begin
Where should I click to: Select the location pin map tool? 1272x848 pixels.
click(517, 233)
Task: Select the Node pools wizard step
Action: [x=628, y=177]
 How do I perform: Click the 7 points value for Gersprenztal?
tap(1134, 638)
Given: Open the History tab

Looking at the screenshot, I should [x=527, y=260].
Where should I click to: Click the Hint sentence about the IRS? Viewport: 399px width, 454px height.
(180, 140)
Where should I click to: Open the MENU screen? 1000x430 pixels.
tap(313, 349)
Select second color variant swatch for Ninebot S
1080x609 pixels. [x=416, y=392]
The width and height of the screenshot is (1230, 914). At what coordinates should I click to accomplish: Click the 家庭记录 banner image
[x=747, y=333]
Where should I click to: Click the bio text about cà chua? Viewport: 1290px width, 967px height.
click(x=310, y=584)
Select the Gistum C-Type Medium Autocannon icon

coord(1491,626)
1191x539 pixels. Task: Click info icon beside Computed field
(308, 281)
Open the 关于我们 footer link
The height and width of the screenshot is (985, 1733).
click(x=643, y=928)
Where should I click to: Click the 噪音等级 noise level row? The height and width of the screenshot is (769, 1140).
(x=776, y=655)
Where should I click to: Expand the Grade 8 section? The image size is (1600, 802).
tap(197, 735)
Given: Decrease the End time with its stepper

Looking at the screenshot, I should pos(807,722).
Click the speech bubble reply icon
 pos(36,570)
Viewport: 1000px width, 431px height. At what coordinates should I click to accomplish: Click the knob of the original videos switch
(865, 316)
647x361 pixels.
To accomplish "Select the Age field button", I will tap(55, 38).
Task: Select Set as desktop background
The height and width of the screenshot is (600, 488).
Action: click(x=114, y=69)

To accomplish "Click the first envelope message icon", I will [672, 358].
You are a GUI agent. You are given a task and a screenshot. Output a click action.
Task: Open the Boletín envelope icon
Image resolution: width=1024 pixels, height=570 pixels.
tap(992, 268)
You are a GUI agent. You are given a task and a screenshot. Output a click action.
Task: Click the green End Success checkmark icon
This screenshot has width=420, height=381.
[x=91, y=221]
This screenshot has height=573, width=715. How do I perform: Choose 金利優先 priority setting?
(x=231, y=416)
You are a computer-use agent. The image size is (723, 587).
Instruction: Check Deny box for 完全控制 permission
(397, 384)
end
» Exercise details: Reproduce all of the records above word for word.

» Result of the task:
Where should I click to: Select the location pin map tool? 1272x848 pixels.
click(517, 233)
Task: Select the Node pools wizard step
Action: [x=628, y=177]
 How do I perform: Click the 7 points value for Gersprenztal?
tap(1134, 638)
Given: Open the History tab

Looking at the screenshot, I should [x=527, y=260].
Where should I click to: Click the Hint sentence about the IRS? Viewport: 399px width, 454px height.
(180, 140)
Where should I click to: Open the MENU screen? 1000x430 pixels.
tap(313, 349)
Select second color variant swatch for Ninebot S
1080x609 pixels. [x=416, y=392]
The width and height of the screenshot is (1230, 914). At what coordinates should I click to accomplish: Click the 家庭记录 banner image
[x=747, y=333]
Where should I click to: Click the bio text about cà chua? Viewport: 1290px width, 967px height.
click(x=310, y=584)
Select the Gistum C-Type Medium Autocannon icon

coord(1491,626)
1191x539 pixels. Task: Click info icon beside Computed field
(308, 281)
Open the 关于我们 footer link
The height and width of the screenshot is (985, 1733).
click(x=643, y=928)
Where should I click to: Click the 噪音等级 noise level row? The height and width of the screenshot is (769, 1140).
(x=776, y=655)
Where should I click to: Expand the Grade 8 section? The image size is (1600, 802).
tap(197, 735)
Given: Decrease the End time with its stepper

Looking at the screenshot, I should pos(807,722).
Click the speech bubble reply icon
 pos(36,570)
Viewport: 1000px width, 431px height. At what coordinates should I click to accomplish: Click the knob of the original videos switch
(865, 316)
647x361 pixels.
To accomplish "Select the Age field button", I will tap(55, 38).
Task: Select Set as desktop background
The height and width of the screenshot is (600, 488).
Action: click(x=114, y=69)

To accomplish "Click the first envelope message icon", I will [672, 358].
You are a GUI agent. You are given a task and a screenshot. Output a click action.
Task: Open the Boletín envelope icon
Image resolution: width=1024 pixels, height=570 pixels.
tap(992, 268)
You are a GUI agent. You are given a task and a screenshot. Output a click action.
Task: Click the green End Success checkmark icon
This screenshot has width=420, height=381.
[x=91, y=221]
This screenshot has height=573, width=715. How do I perform: Choose 金利優先 priority setting?
(x=231, y=416)
You are a computer-use agent. The image size is (723, 587).
Instruction: Check Deny box for 完全控制 permission
(397, 384)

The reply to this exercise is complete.